The spacecraft could re -entered between 51.7 degrees of north and south latitude, or to the north such as London and Edmonton in Alberta, Canada, almost to Cabo de Cabo de América del Sur. But since the majority of the planet is water, “the possibilities are good, in fact it will end in some ocean,” Langbroek said.
Space waste could affect airplanes
The spatial garbage that returns to Earth could be a growing problem for airplanes, the researchers warned in a Recent study.
The authors of the study said that the probability that the space debris will reach a plane is small, but the risk increases due to the increases in both the reactions of the spatial debris and in the flights.
The study found that high density regions close to the main airports have a probability of 0.8% per year of being affected by a reentry of un controlled rockets, but in aerial areas “larger but still occupied” such as those found in the northeast of the United States or around the main cities of Asia, the risk increased to 26%.
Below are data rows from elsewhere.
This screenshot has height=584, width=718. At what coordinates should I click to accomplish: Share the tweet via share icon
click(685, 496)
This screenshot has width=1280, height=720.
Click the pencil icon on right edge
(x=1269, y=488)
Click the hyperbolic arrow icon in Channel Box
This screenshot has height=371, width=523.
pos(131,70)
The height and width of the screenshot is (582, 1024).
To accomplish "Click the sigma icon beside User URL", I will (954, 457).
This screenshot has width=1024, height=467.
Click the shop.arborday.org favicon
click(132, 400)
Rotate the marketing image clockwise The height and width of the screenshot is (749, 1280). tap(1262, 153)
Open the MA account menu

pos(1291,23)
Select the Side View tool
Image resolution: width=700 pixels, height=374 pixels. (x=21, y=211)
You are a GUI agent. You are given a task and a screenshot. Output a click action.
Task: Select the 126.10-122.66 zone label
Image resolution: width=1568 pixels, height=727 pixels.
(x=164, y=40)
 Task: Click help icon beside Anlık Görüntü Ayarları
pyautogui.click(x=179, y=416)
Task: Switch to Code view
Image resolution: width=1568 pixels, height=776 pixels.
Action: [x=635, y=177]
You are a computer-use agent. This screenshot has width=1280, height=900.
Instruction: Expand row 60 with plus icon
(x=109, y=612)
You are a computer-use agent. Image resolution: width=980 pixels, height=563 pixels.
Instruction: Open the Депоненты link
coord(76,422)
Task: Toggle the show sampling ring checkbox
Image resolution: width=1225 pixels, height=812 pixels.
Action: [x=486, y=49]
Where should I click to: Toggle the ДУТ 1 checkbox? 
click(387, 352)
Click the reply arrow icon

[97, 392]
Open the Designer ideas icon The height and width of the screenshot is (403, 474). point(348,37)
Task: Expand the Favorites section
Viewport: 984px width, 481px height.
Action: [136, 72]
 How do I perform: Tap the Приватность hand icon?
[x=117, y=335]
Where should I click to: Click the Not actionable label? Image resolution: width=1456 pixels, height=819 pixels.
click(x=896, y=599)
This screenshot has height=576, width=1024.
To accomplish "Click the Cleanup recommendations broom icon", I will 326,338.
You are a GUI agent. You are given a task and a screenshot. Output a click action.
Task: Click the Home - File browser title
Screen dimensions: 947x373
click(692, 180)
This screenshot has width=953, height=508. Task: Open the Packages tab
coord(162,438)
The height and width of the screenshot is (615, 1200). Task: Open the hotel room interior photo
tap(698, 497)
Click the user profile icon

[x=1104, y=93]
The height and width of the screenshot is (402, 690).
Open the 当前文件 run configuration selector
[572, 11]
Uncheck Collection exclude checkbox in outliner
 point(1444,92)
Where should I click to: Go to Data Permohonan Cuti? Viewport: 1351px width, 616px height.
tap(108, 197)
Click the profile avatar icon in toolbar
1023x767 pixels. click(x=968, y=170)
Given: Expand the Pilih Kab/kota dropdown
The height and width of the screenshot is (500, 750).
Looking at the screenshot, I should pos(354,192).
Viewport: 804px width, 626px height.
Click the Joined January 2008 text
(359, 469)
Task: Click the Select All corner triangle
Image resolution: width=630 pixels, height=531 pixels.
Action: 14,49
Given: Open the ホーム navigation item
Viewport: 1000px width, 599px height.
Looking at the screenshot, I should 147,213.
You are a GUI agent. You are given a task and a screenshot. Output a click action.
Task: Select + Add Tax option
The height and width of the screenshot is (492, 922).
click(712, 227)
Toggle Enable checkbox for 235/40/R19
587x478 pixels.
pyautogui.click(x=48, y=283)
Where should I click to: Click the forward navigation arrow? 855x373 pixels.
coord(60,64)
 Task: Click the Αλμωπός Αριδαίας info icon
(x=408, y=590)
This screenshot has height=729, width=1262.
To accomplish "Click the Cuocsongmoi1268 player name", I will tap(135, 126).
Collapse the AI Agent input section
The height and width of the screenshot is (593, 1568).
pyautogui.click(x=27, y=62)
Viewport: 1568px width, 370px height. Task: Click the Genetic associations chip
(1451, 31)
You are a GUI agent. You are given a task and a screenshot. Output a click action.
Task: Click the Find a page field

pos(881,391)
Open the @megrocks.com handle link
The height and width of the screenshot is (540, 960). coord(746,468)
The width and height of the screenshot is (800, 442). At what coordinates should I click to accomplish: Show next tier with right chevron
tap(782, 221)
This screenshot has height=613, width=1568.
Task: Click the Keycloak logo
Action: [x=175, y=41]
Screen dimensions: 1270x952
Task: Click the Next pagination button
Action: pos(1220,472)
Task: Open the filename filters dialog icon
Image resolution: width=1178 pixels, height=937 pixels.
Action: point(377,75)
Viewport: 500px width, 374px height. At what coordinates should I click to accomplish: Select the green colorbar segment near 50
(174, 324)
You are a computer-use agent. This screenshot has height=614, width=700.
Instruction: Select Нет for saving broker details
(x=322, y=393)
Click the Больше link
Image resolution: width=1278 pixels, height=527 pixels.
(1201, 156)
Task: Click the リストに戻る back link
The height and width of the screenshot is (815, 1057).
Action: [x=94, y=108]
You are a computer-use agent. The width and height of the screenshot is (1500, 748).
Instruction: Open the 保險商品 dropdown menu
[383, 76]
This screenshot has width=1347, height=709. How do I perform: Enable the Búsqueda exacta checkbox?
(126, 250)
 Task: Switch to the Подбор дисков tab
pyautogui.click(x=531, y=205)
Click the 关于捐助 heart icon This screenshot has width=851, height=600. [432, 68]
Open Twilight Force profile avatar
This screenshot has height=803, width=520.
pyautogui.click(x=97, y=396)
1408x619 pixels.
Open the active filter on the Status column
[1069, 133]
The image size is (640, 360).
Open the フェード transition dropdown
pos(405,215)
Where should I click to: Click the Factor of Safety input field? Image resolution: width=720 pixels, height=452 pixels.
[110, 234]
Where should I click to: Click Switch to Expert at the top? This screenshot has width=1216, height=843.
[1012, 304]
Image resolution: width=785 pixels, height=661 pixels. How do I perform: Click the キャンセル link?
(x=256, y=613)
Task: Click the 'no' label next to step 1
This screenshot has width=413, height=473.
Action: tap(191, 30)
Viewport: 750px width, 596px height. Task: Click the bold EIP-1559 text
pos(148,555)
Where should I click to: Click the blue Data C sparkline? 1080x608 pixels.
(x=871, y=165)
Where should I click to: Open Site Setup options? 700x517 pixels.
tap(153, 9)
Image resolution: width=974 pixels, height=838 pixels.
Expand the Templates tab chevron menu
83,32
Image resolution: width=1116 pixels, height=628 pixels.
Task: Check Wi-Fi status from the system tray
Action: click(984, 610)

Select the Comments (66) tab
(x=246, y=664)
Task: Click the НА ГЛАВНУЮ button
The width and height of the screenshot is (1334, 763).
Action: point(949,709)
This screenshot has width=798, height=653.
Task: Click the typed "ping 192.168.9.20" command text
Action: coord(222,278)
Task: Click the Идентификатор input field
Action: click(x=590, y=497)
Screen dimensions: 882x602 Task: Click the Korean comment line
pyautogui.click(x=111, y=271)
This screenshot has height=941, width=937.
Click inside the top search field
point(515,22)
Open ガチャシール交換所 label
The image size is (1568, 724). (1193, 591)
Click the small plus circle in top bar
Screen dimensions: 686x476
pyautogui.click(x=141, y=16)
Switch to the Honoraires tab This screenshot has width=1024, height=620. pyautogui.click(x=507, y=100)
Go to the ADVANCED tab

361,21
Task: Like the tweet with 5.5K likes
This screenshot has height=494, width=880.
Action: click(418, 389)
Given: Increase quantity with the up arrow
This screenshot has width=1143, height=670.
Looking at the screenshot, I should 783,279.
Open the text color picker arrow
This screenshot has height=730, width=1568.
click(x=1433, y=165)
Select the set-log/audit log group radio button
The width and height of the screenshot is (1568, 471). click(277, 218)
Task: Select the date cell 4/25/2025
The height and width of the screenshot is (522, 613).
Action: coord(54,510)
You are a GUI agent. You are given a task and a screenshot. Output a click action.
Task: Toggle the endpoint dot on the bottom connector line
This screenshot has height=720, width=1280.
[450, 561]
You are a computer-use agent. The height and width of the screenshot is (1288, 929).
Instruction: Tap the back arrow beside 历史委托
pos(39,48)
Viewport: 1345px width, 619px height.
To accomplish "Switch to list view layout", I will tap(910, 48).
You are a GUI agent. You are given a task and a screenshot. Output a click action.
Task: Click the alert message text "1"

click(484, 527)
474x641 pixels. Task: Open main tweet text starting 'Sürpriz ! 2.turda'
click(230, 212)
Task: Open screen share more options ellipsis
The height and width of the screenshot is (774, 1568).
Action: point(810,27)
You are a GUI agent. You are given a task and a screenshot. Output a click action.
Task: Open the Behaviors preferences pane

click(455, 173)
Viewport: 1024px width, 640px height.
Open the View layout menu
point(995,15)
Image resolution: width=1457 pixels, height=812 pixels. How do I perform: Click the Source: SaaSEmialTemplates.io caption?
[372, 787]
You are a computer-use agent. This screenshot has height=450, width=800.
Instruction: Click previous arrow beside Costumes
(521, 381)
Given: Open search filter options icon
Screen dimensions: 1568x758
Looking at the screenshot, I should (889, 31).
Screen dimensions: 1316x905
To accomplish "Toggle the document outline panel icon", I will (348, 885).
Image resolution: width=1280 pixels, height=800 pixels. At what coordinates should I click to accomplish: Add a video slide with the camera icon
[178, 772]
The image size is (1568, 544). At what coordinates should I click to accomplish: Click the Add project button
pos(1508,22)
“While the probability of a strike is low, the consequences could be catastrophic,” said the researchers in the study, which was published in Scientific Reports.
Space garbage has recently reached the earth
Space rubble have fallen again on earth in recent months.
In February, the debris of a Spacex Falcon 9 rocket that collapsed in the United States entered the atmosphere of the Earth over Poland. Two pieces of an unidentified object – Both measuring approximately 5 feet by 3 feet – Then they found themselves on the ground. Police said it was possible for objects to come from the Spacex rocket.
The last New Year’s Eve, metal fragments, which are believed to be a rocket, crashed into a Village in Kenya.
In March 2024, NASA faced a demand of a family whose Florida house was beaten by a piece of metal that falls.
The previous month, the European Space Agency said that a satellite, which weighed as much as an adult male rhino, made a Uncreated return to Earthrestarting the atmosphere on the North Pacific Ocean between Alaska and Hawaii. Most of the satellite burned as it entered the atmosphere of the earth.
Stijn Lemmens, a senior space debris mitigation analyst of the European Space Agency, told the BBC that “the re -entry of human manufacturing objects in the atmosphere of the earth occurs quite frequently”, which occurs weekly for a greater and daily spaceship for the little ones. But the objects usually burn in the atmosphere of the earth before reaching the ground.